───── Data supplied ─────

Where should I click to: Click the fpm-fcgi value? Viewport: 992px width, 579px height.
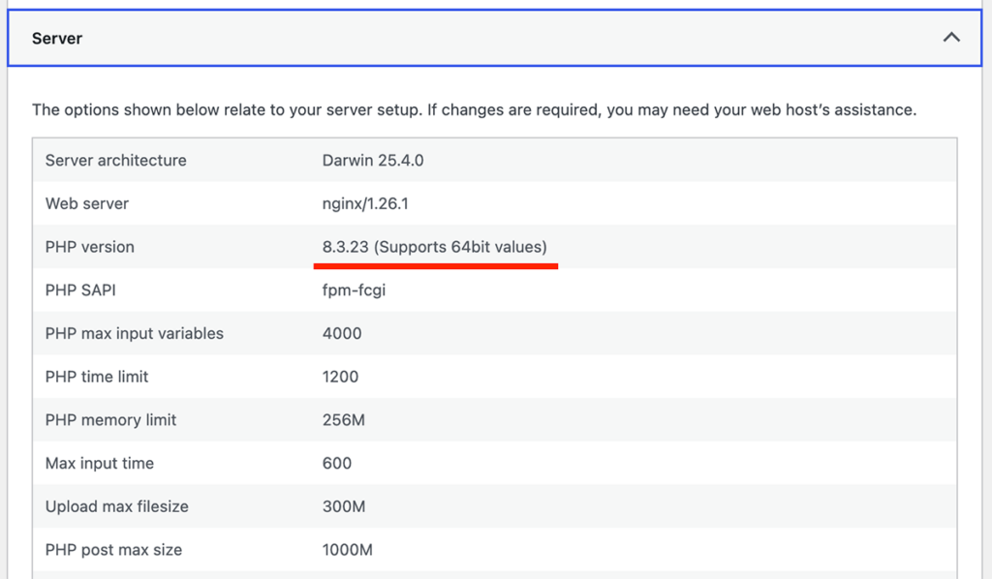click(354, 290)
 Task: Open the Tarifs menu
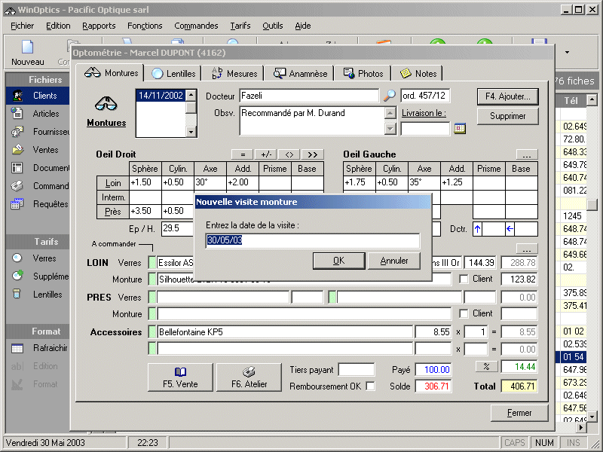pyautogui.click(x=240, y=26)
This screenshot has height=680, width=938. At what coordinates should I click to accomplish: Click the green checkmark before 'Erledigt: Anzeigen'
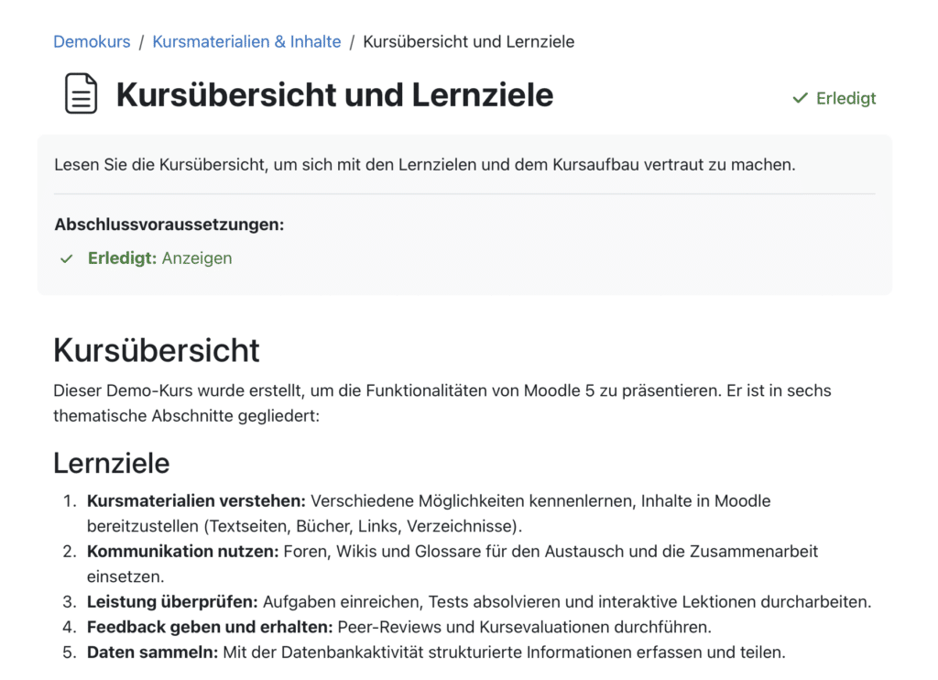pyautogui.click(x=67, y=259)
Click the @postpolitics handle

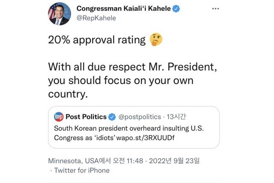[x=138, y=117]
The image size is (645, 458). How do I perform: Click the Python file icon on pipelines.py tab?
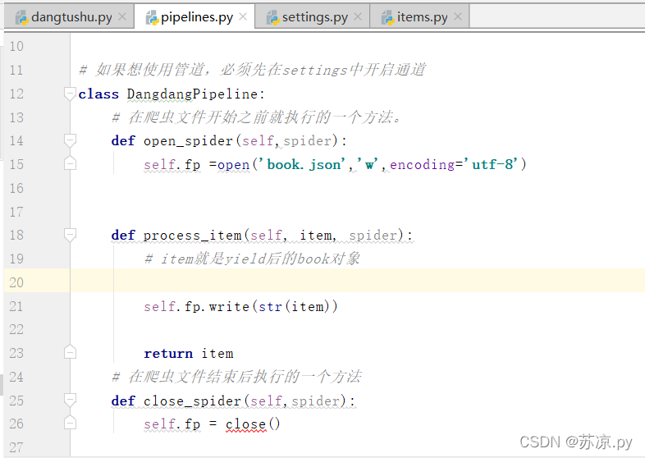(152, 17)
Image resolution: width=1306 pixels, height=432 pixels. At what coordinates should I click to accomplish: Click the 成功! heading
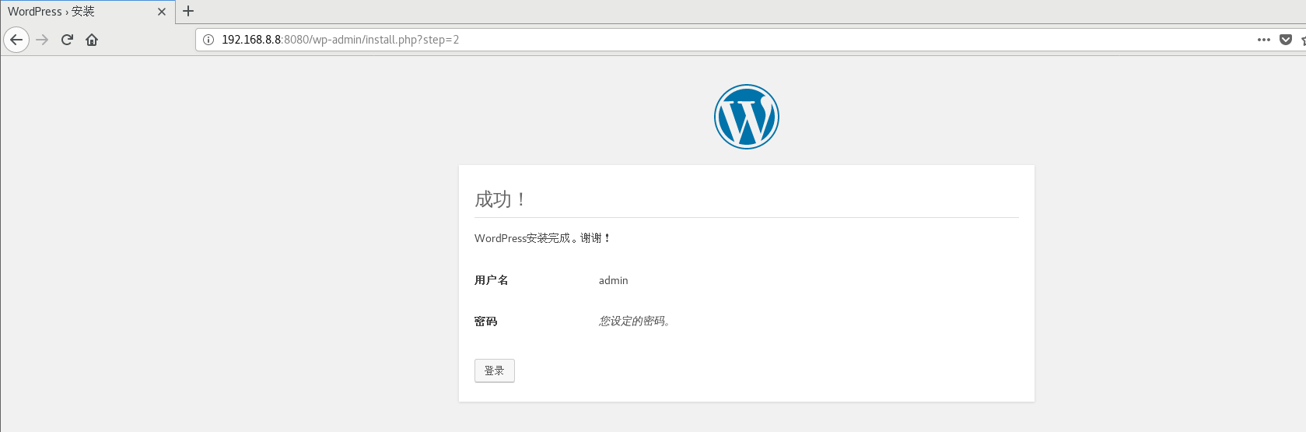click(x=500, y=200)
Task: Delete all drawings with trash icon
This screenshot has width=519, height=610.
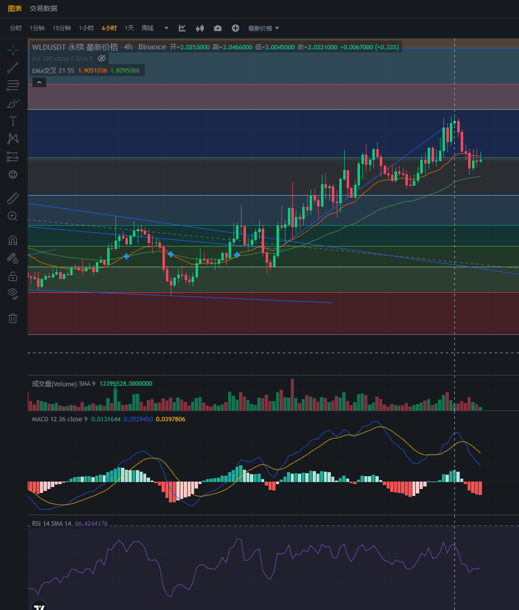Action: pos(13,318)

─────

Your assignment
If the data includes images, skip them and copy every line exactly.

Answer section
Where should I click to: Click the fpm-fcgi value? Viewport: 992px width, 579px height.
click(354, 290)
 Task: Open the Tarifs menu
pyautogui.click(x=240, y=26)
This screenshot has height=680, width=938. At what coordinates should I click to accomplish: Click the green checkmark before 'Erledigt: Anzeigen'
pyautogui.click(x=67, y=259)
Click the @postpolitics handle

[x=138, y=117]
The image size is (645, 458). How do I perform: Click the Python file icon on pipelines.py tab?
(152, 17)
Image resolution: width=1306 pixels, height=432 pixels. At what coordinates should I click to accomplish: Click the 成功! heading
click(x=500, y=200)
Task: Delete all drawings with trash icon
This screenshot has width=519, height=610.
Action: pos(13,318)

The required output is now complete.